Bursa Saham Berpeluang Naik Minggu Ini

233

INAnews.co.id – Diawal minggu ini, pasar keuangan Indonesia mencatatkan penguatan tipis. Baik, Indek Harga Saham Gabungan (IHSG) dan nilai tukar rupiah terhadap dolar Amerika Serikat (AS) sama-sama menguat sangat terbatas.

Kemarin, IHSG ditutup naik 0,05%. IHSG tidak mampu mencetak prestasi seperti indeks saham Asia lainnya yang menguat lebih tajam. Nikkei 225 menguat 0,37%, Shanghai Composite meoket 4,09%, Hang Seng lompat 2,32%, Kospi naik 0,25%, dan Straits Times bertambah 0,51%.

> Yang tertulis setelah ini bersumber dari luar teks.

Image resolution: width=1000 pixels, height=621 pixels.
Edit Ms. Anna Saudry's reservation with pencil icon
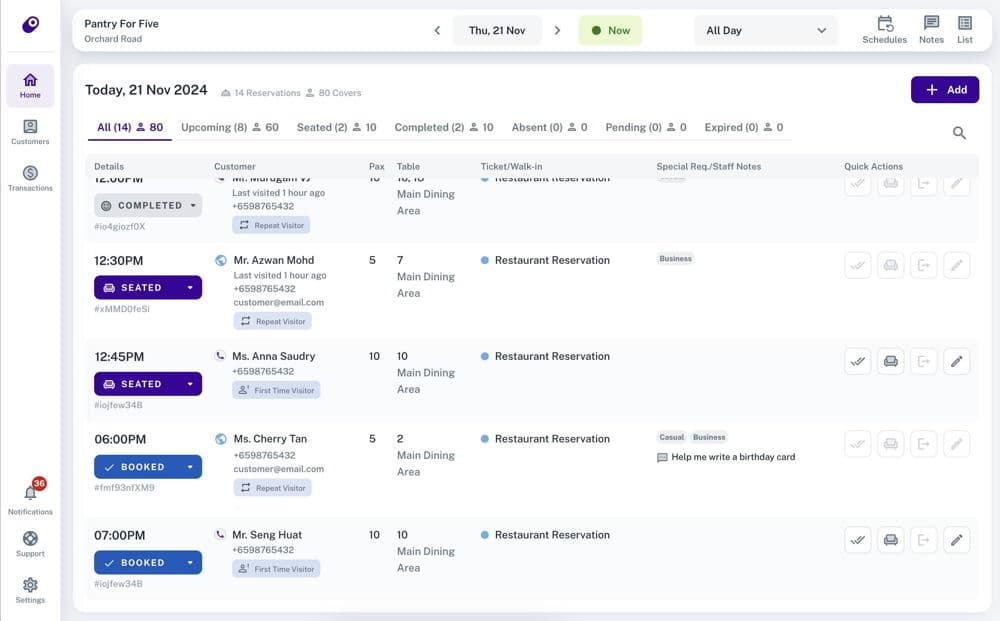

Sentimen positif berhembus dari China. Hasil perdagangan yang positif di bursa saham Shang Hai dan Shen Zhen mendorong kenaikan bursa saham regional. Melesatnya bursa saham Benua Kuning dipimpin oleh penguatan indeks Shanghai yang belum terbendung pasca menguat sebesar 2,58% pada hari Jumat (19/10/2018). Lemahnya angka pertumbuhan ekonomi China masih direspon positif oleh pelaku pasar saham disana. Pasar lebih percaya diri dengan rencana pemerintah China memotong tarif pajak pada tahun depan.

Kebijaksanaan ini dianggap bisa mendorong kinerja perekonomian domestik. Nilai pemotongan tarif pajak ini diperkirakan mencapai 1% dari Produk Domestik Bruto (PDB) China.  Sebagai catatan, PDB nominal China pada akhir 2018 diperkirakan sebesar US$ 13,2 triliiun (Rp 200.595 triliun). Satu persen dari angka itu adalah US$ 132 miliar (Rp 2.005 triliun). Wow.

Penasihat Bank Sentral China (PBoC) Ma Jun,  menyatakan stimulus pajak ini akan berdampak lebih besar ketimbang yang dilakukan AS. Seperti diketahui, bahwa pada akhir 2017, Presiden AS Donald Trump memberlakukan pemotongan tarif Pajak Penghasilan (PPh) bagi orang pribadi dan badan usaha. Hasilnya sangat impresif, membuat perekonomian Negeri Paman Sam semakin kuat sehingga memaksa The Federal Reserve/The Fed menaikkan suku bunga acuan tiga kali sejak awal tahun.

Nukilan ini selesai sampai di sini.